Le scuole ricordano Domenico Catalano, vittima innocente della ‘ndrangheta
Il Coordinamento Nazionale Docenti della disciplina dei Diritti Umani intende ricordare, a trentacinque anni dall’omicidio, la tragica vicenda di Domenico Catalano, sedicenne romano in vacanza a Reggio Calabria, assassinato brutalmente il 1° settembre 1990 per un tragico scambio di persona. Un errore fatale, una semplice maglietta a righe confusa con quella di un’altra persona, trasformò un momento di spensieratezza estiva in una delle pagine più oscure della storia della città. Dodici colpi esplosi a bruciapelo cancellarono la vita di un adolescente che nulla aveva a che fare con le logiche mafiose, ma che divenne da allora simbolo dell’innocenza violata e della brutalità criminale.
La giustizia, con il processo “Bless”, riconobbe la responsabilità diretta della ‘ndrangheta e individuò in Pasquale Condello, detto “Il Supremo”, il mandante del delitto, sancendo così il legame tra quell’omicidio e le dinamiche feroci delle cosche reggine. Eppure la sentenza, pur necessaria, non ha mai potuto restituire il valore più grande: la possibilità per Domenico di vivere la sua giovinezza, di crescere, di costruire un futuro.

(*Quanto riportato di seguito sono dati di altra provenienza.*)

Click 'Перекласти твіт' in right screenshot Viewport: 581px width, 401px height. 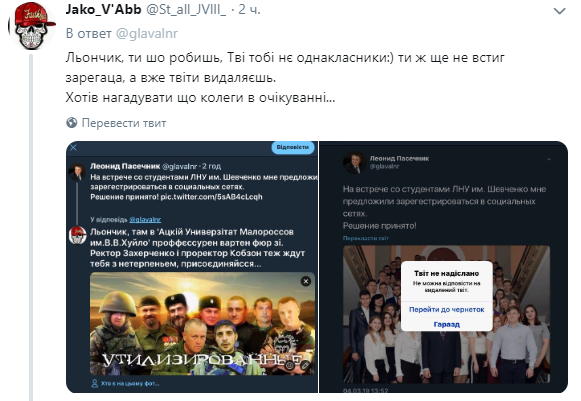[x=365, y=238]
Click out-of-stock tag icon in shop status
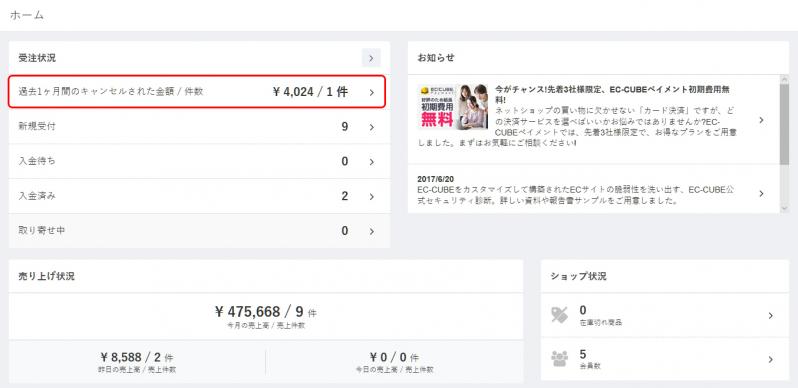 pyautogui.click(x=559, y=315)
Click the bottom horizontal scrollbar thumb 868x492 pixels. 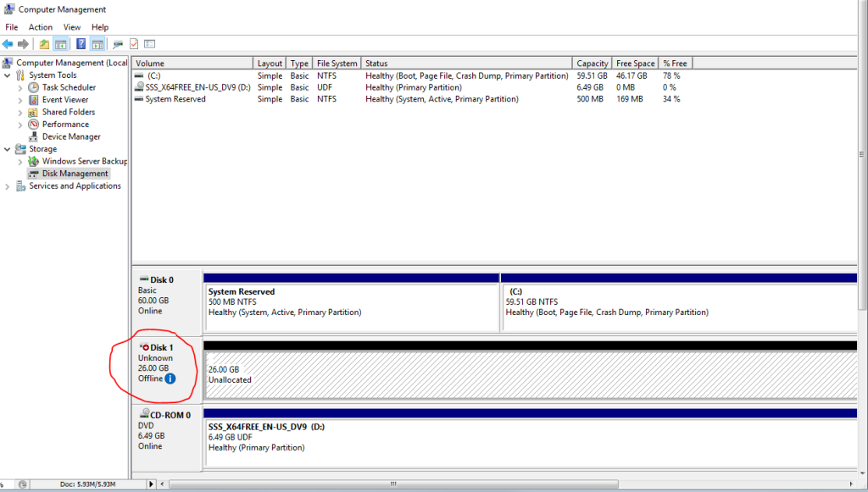pyautogui.click(x=392, y=484)
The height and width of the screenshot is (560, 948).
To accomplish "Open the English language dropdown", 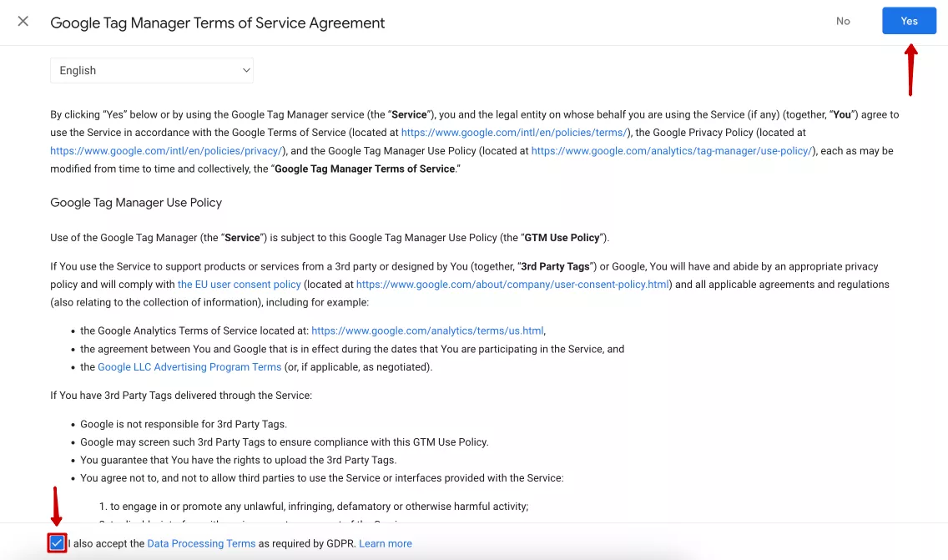I will [x=152, y=70].
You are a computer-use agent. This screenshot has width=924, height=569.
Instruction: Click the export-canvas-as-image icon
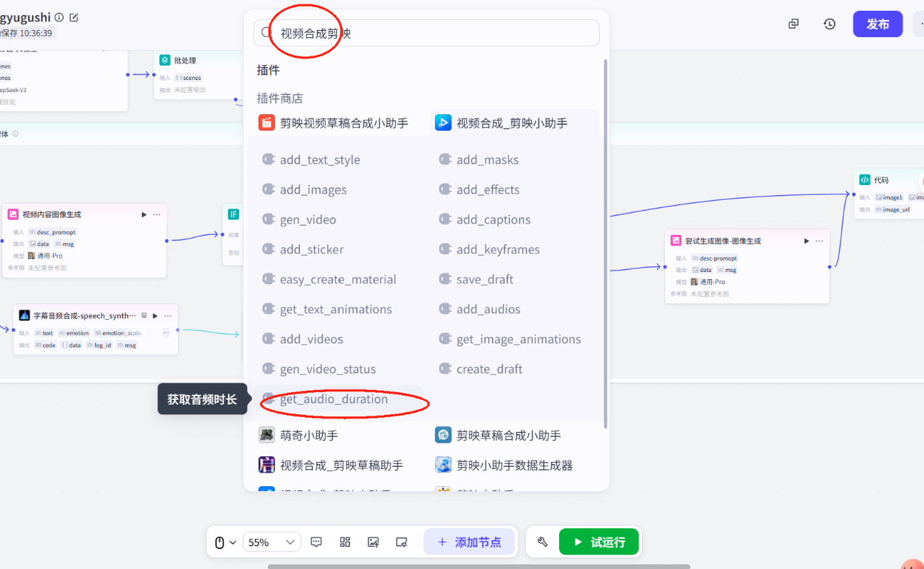pyautogui.click(x=373, y=542)
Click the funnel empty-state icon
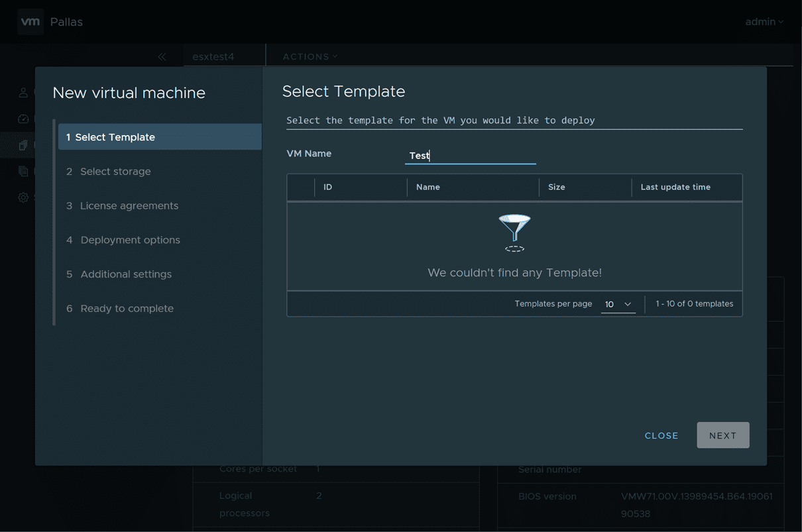The height and width of the screenshot is (532, 802). 514,233
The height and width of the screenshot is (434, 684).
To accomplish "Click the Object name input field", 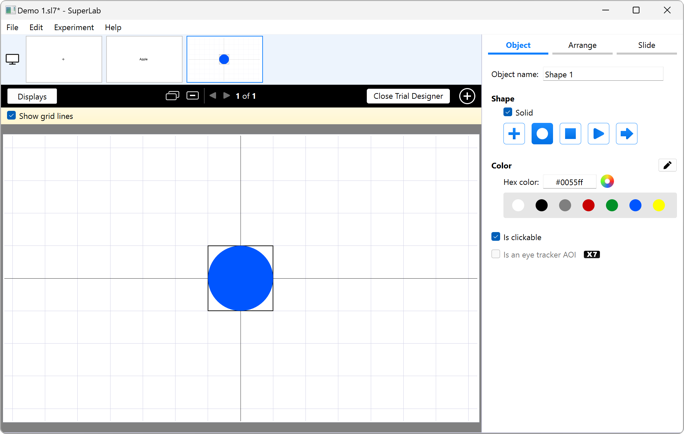I will 602,74.
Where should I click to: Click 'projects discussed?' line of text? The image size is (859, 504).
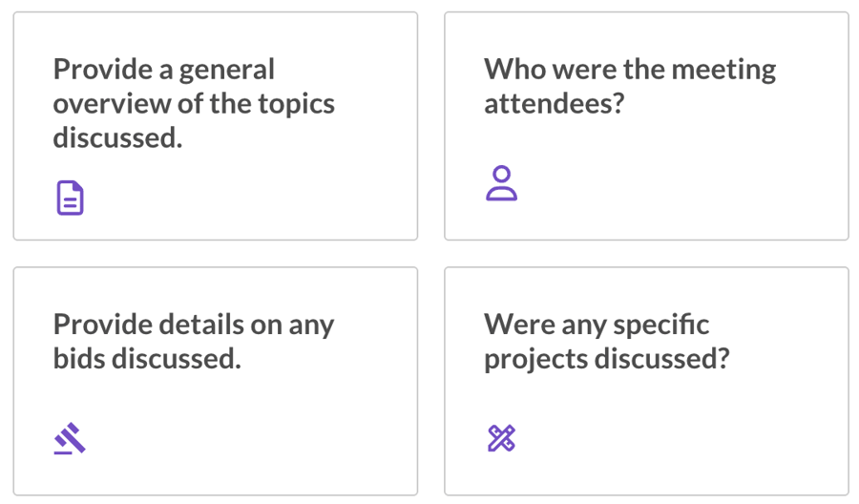(x=607, y=359)
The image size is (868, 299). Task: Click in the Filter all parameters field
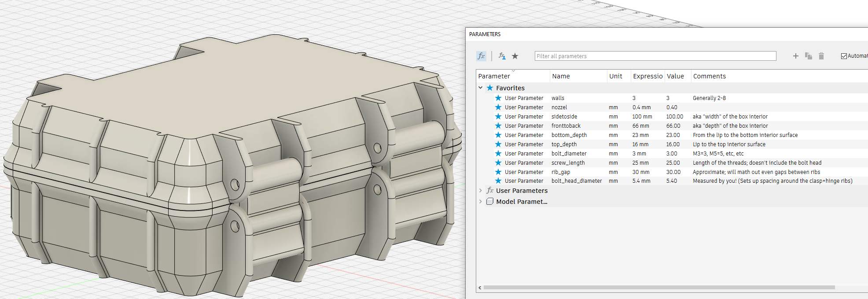pyautogui.click(x=655, y=56)
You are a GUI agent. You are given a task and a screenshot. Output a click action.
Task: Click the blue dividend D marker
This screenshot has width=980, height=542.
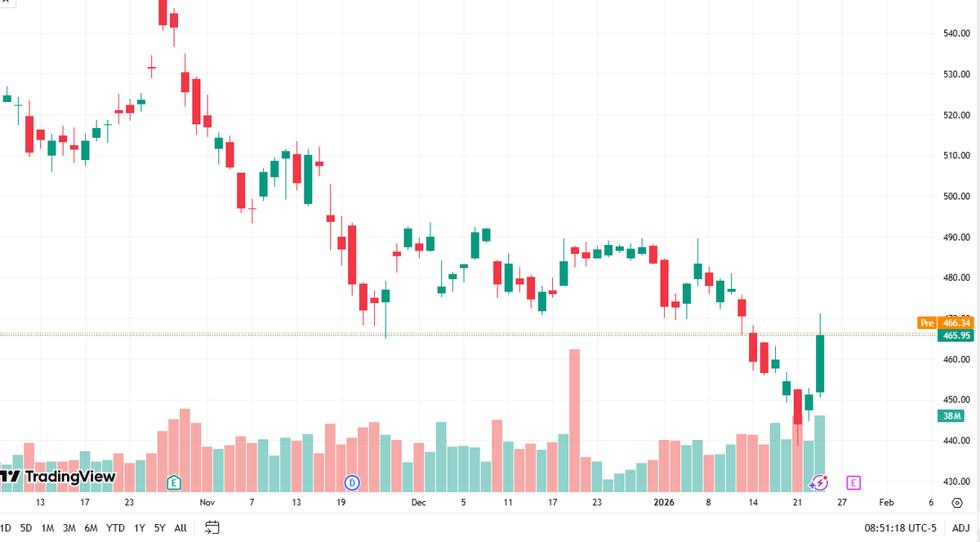point(353,482)
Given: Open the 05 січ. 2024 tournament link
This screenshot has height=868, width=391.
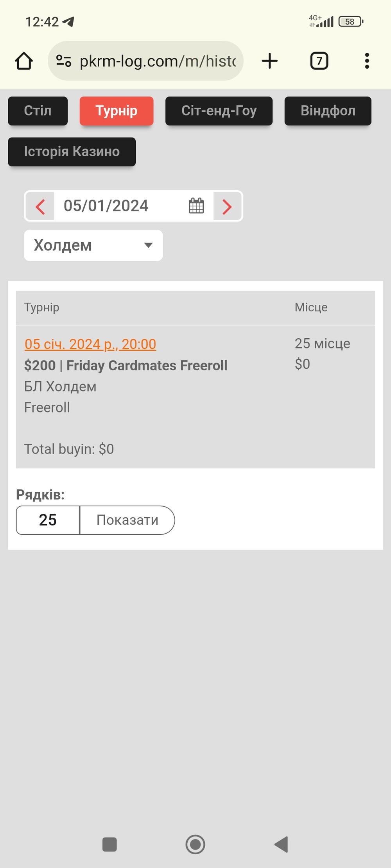Looking at the screenshot, I should (x=90, y=344).
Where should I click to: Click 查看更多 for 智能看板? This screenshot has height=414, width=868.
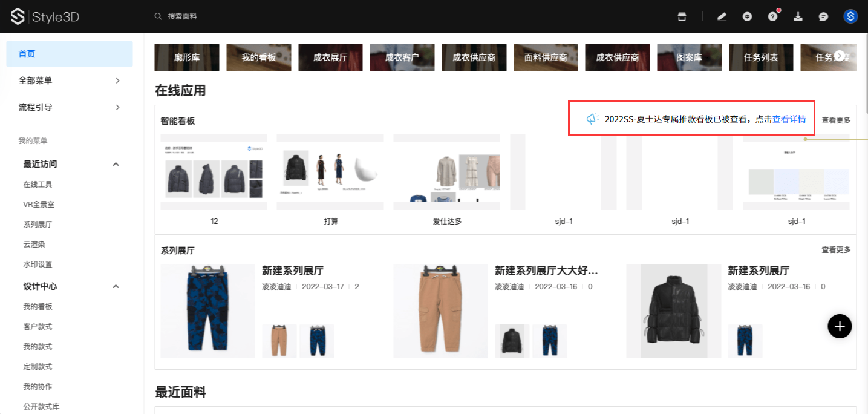pyautogui.click(x=835, y=120)
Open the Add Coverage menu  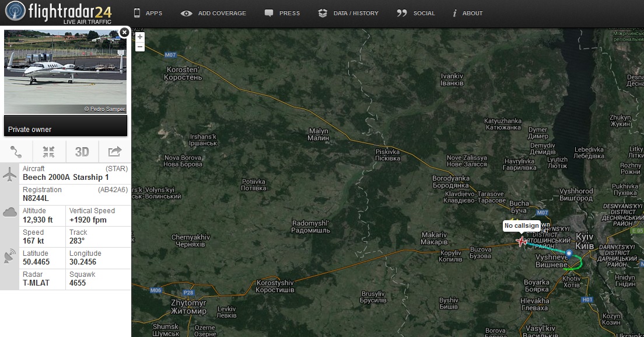(214, 13)
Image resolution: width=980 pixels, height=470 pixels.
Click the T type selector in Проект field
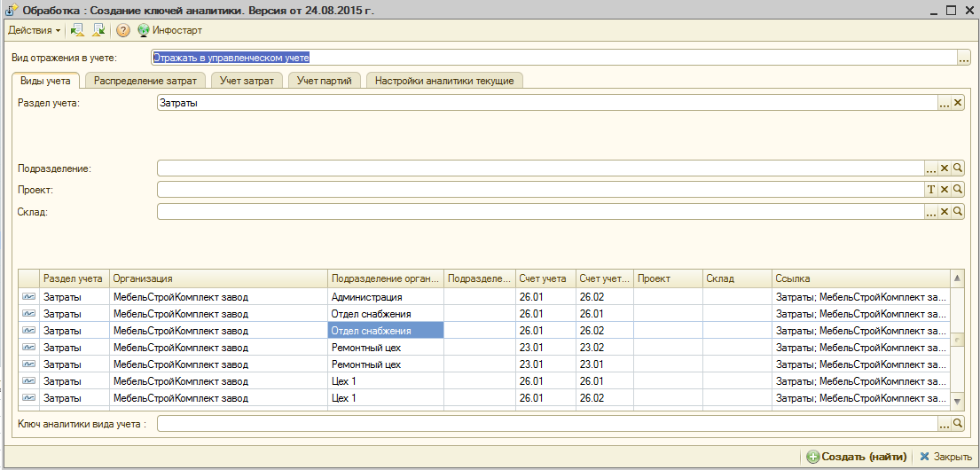tap(931, 190)
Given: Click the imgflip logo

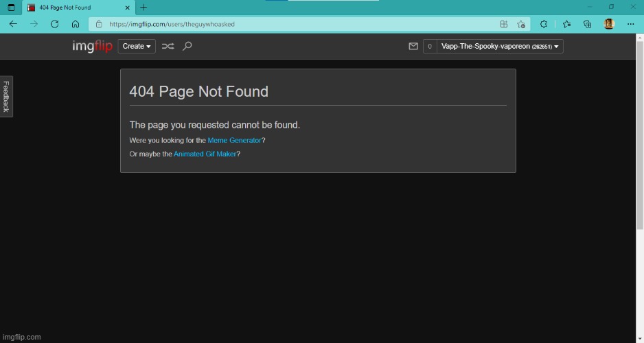Looking at the screenshot, I should (92, 47).
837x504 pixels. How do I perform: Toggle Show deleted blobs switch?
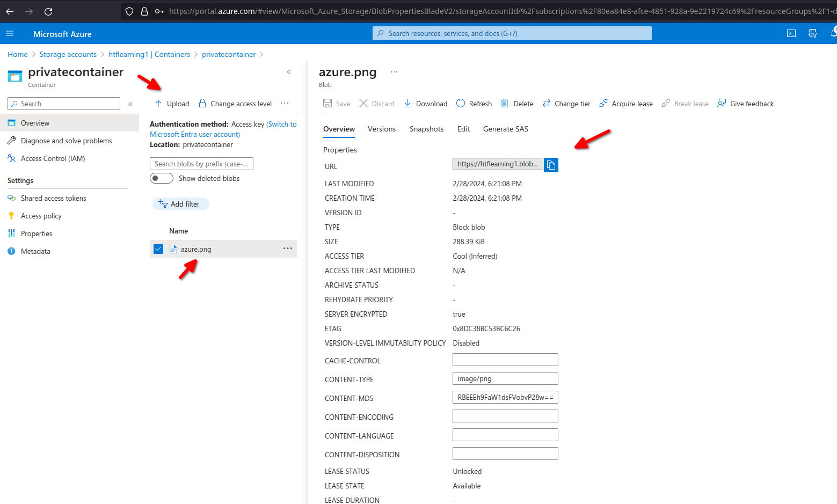[x=162, y=178]
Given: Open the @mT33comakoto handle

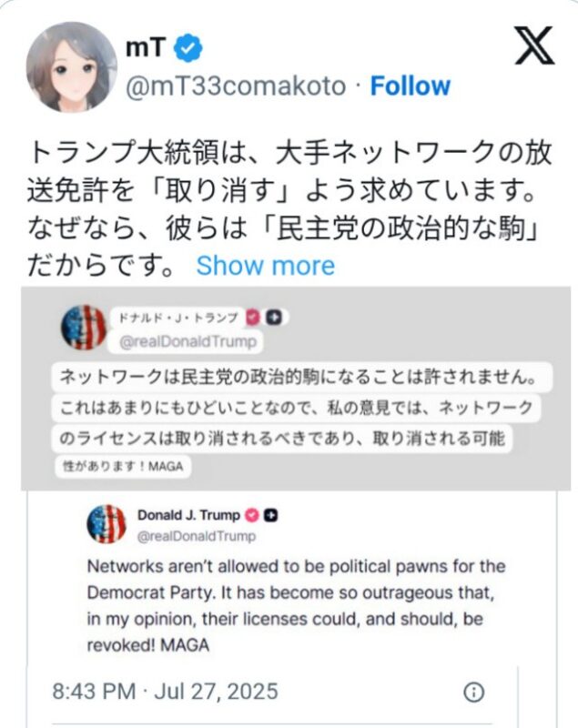Looking at the screenshot, I should pos(235,86).
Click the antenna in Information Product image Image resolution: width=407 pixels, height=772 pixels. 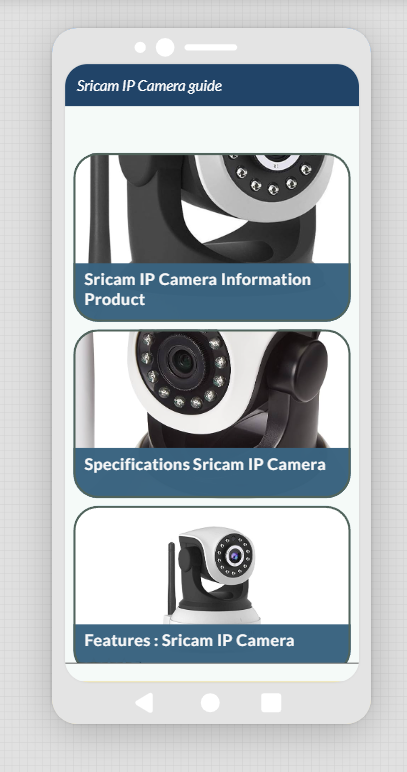click(x=99, y=209)
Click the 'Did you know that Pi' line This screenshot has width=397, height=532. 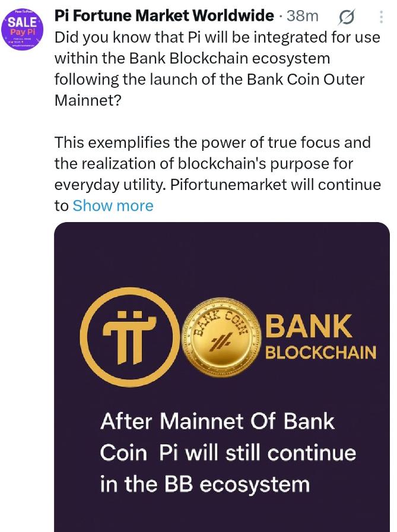coord(217,37)
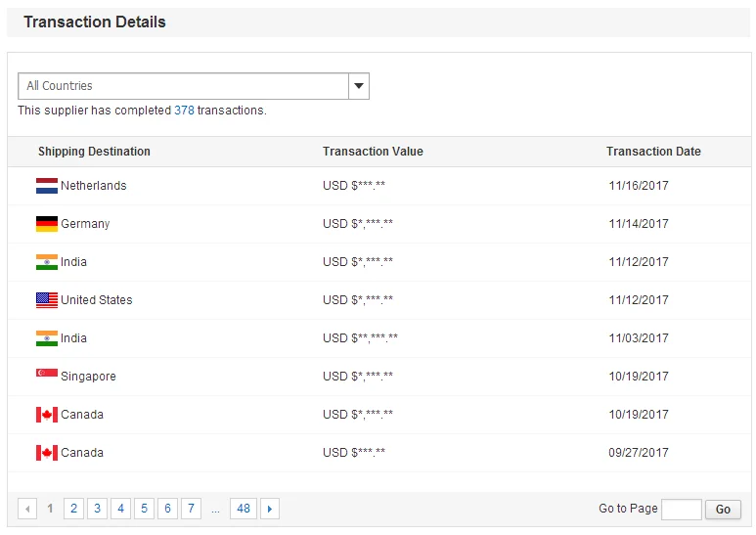Open the All Countries dropdown
756x535 pixels.
[184, 86]
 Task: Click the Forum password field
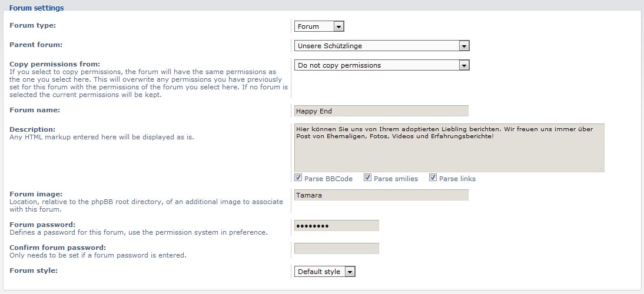pos(336,226)
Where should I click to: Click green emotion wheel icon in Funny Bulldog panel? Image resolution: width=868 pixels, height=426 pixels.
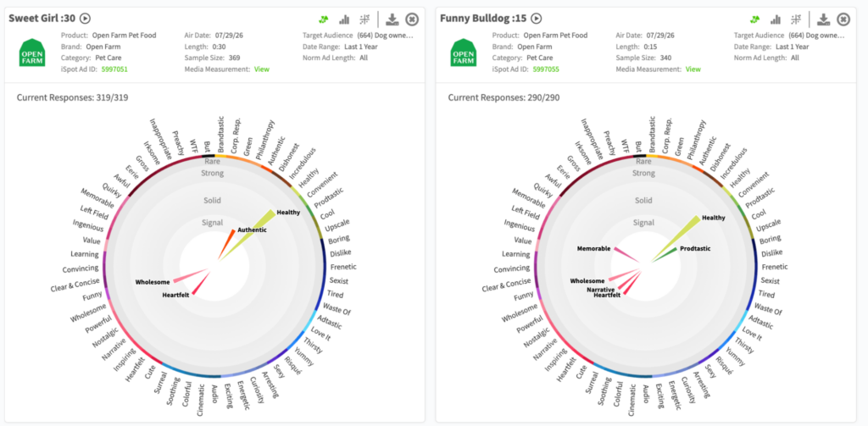(x=755, y=19)
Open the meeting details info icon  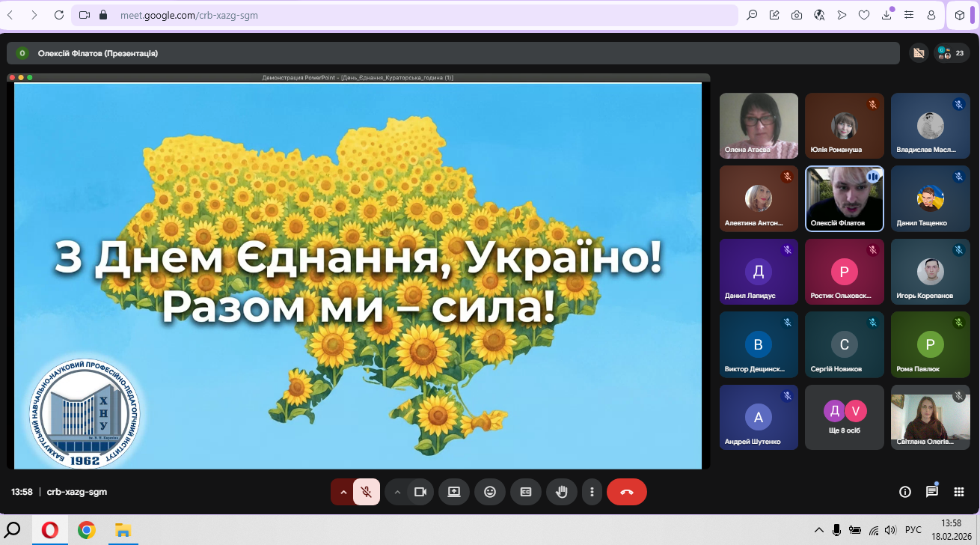(x=905, y=492)
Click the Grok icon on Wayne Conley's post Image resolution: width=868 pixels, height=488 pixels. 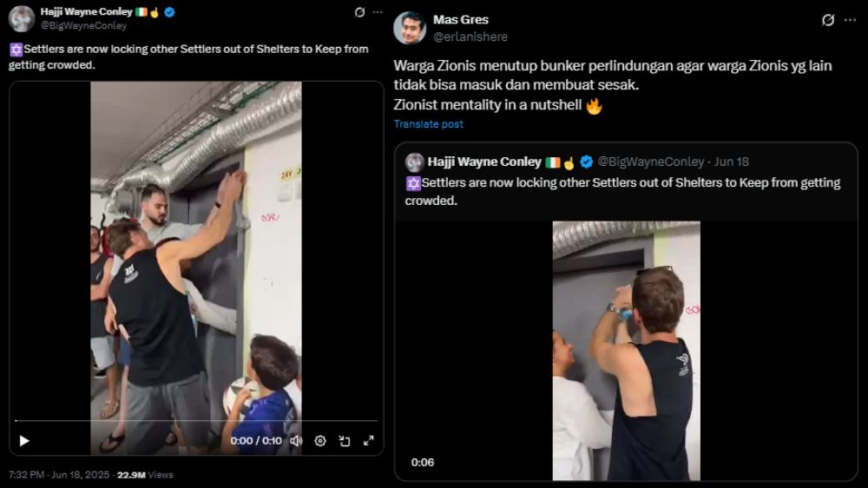pos(360,12)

Ricordare Domenico oggi non significa soltanto celebrare una memoria, ma riflettere su un contesto che continua a essere fragile e complesso. La sociologia della devianza ci mostra come nei territori ad alta densità mafiosa la criminalità organizzata agisca come agenzia di socializzazione alternativa, penetrando laddove lo Stato, la scuola e la comunità risultano indeboliti. Non è un caso che nel Reggino la dispersione scolastica raggiunga livelli preoccupanti, con punte che superano ampiamente la media nazionale, e che in quelle stesse aree si registri un reclutamento giovanile più intenso da parte delle cosche. L’assenza di prospettive, la marginalità economica e l’impoverimento culturale diventano terreno fertile su cui attecchisce l’offerta mafiosa, che illude i ragazzi con promesse di appartenenza e di guadagno facile.
È in questa prospettiva che la scuola si conferma il più importante presidio di legalità e il luogo privilegiato in cui si costruisce resistenza civile. Solo un sistema educativo capace di trasmettere senso critico, dignità e diritti può contrastare l’egemonia mafiosa sul tessuto sociale. La scuola non rappresenta semplicemente uno spazio di istruzione, ma un dispositivo di emancipazione, un laboratorio di cittadinanza attiva in cui il sapere diventa strumento di liberazione e alternativa concreta al destino imposto dalla criminalità.
Ricordare Domenico, dunque, significa assumersi la responsabilità collettiva di non lasciare che l’indifferenza e il silenzio diventino complici. Significa comprendere che la memoria di una giovane vita spezzata interroga la società tutta: quanto vale una vita e quanto siamo disposti a fare perché nessun altro adolescente venga sacrificato sull’altare della violenza criminale?
Il Coordinamento Nazionale Docenti della disciplina dei Diritti Umani invita le scuole e l’intera comunità a non relegare la commemorazione a un rito formale, ma a trasformarla in un impegno educativo quotidiano, affinché la cultura dei diritti e della legalità diventi il linguaggio condiviso delle nuove generazioni. Domenico Catalano non deve essere ricordato soltanto come vittima di un tragico errore, ma come richiamo costante a costruire una società più giusta, solidale e libera dal ricatto mafioso.